Gericht: Bayerischer Verwaltungsgerichtshof
Beschluss verkündet am 10.05.2006
Aktenzeichen: 1 ZB 06.30447
Rechtsgebiete: AsylVfG, AufenthG, VwVfG


Vorschriften:

AsylVfG § 71 Abs. 1
AsylVfG § 71 Abs. 4 Satz 4
AsylVfG § 78 Abs. 3 Nr. 1
AsylVfG § 78 Abs. 3 Nr. 3
AufenthG § 60 Abs. 1
VwVfG § 51 Abs. 1 Nr. 1
VwVfG § 51 Abs. 2
Diese Entscheidung enthält keinen zur Veröffentlichung bestimmten Leitsatz.
Bayerischer Verwaltungsgerichtshof

1 ZB 06.30447

In der Verwaltungsstreitsache

wegen Asylfolgeantrags;

hier: Antrag der Klägerin auf Zulassung der Berufung gegen das Urteil des Bayerischen Verwaltungsgerichts Bayreuth vom 23. März 2006,

erlässt der Bayerische Verwaltungsgerichtshof, 1. Senat,

durch den Vorsitzenden Richter am Verwaltungsgerichtshof König, die Richterin am Verwaltungsgerichtshof Müller, den Richter am Verwaltungsgerichtshof Dr. Langer

ohne mündliche Verhandlung am 10. Mai 2006

folgenden Beschluss:

Tenor:

I. Der Antrag auf Zulassung der Berufung wird abgelehnt.

II. Der Antrag auf Gewährung von Prozesskostenhilfe und Anwaltsbeiordnung wird abgelehnt.

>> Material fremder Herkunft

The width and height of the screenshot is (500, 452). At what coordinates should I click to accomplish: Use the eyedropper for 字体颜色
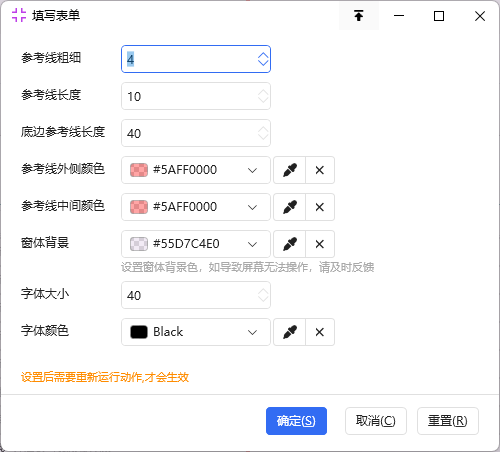(290, 332)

III. Die Klägerin trägt die Kosten des Zulassungsverfahrens.

Gründe:

Die Anträge haben keinen Erfolg.

1. Der Antrag auf Zulassung der Berufung hat keinen Erfolg, weil die geltend gemachten Zulassungsgründe nicht hinreichend dargelegt wurden bzw. nicht vorliegen.

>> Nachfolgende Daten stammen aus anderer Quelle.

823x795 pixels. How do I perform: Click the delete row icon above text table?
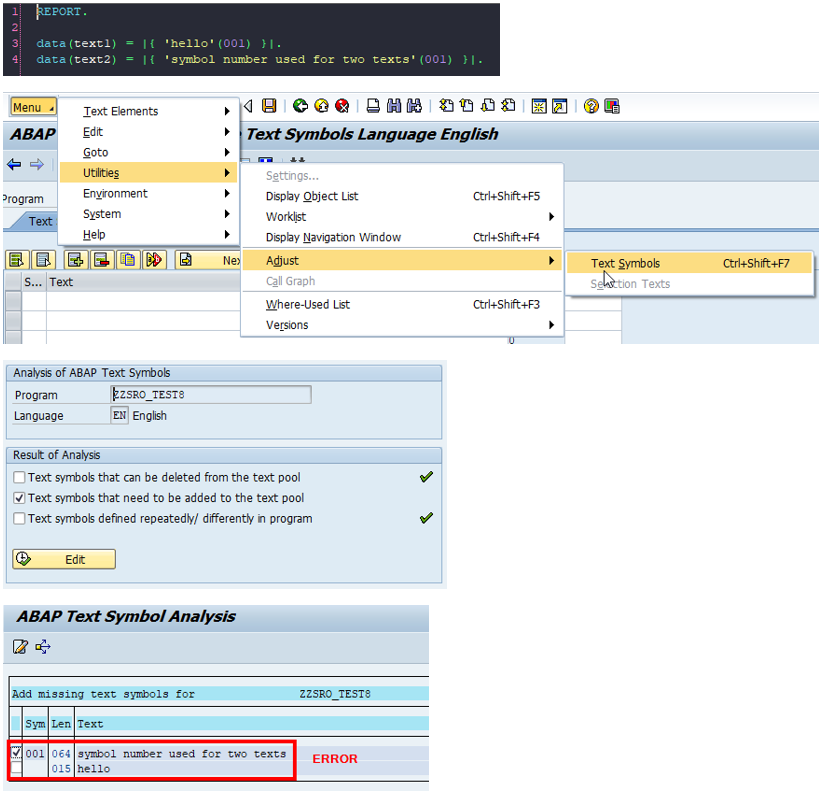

a) Die behauptete grundsätzliche Bedeutung der Rechtssache (§ 78 Abs. 3 Nr. 1 AsylVfG) ist nicht in einer Weise dargetan, die den Anforderungen des § 78 Abs. 4 Satz 4 AsylVfG genügt.

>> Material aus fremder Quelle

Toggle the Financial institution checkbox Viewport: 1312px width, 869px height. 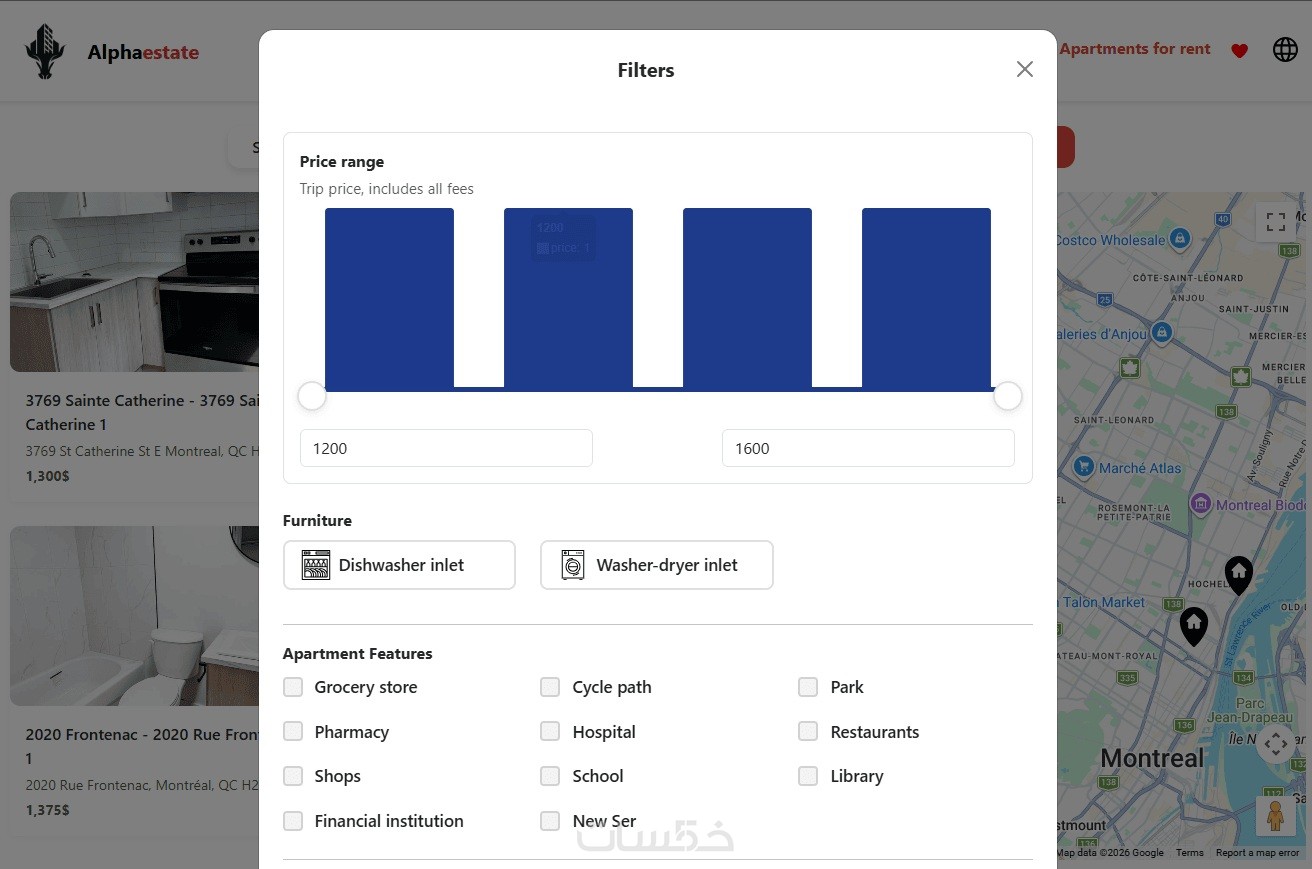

Das Darlegungserfordernis des § 78 Abs. 4 Satz 4 AsylVfG verlangt, dass eine konkrete Tatsachen- oder Rechtsfrage formuliert und aufgezeigt wird, weshalb die Frage klärungsbedürftig und entscheidungserheblich ist. Ferner muss ihre allgemeine, über den Einzelfall hinausgehende Bedeutung dargelegt werden (BVerwG vom 17.4.1998 InfAuslR 1998, 381; vom 31.7.1984 BVerwGE 70, 24).

Diesen Anforderungen genügt das Vorbringen im Zulassungsantrag nicht. Die Klägerin hat die Entscheidungserheblichkeit der als grundsätzlich bezeichneten Frage, "inwieweit ein Folgeantrag gemäß § 51 Abs. 2 VwVfG als unzulässig anzusehen ist, weil der Asylsuchende sich nicht bereits im Asylerstverfahren auf einen asylerheblichen Umstand berufen hat, obwohl dieser nach einhelliger Rechtsprechung im Asylerstverfahren zum damaligen Zeitpunkt zu einer Klageabweisung geführt hätte, dieser Umstand aber infolge einer Änderung der Rechtsprechung nunmehr geeignet wäre, zu einer positiven Entscheidung zu führen", nicht aufgezeigt.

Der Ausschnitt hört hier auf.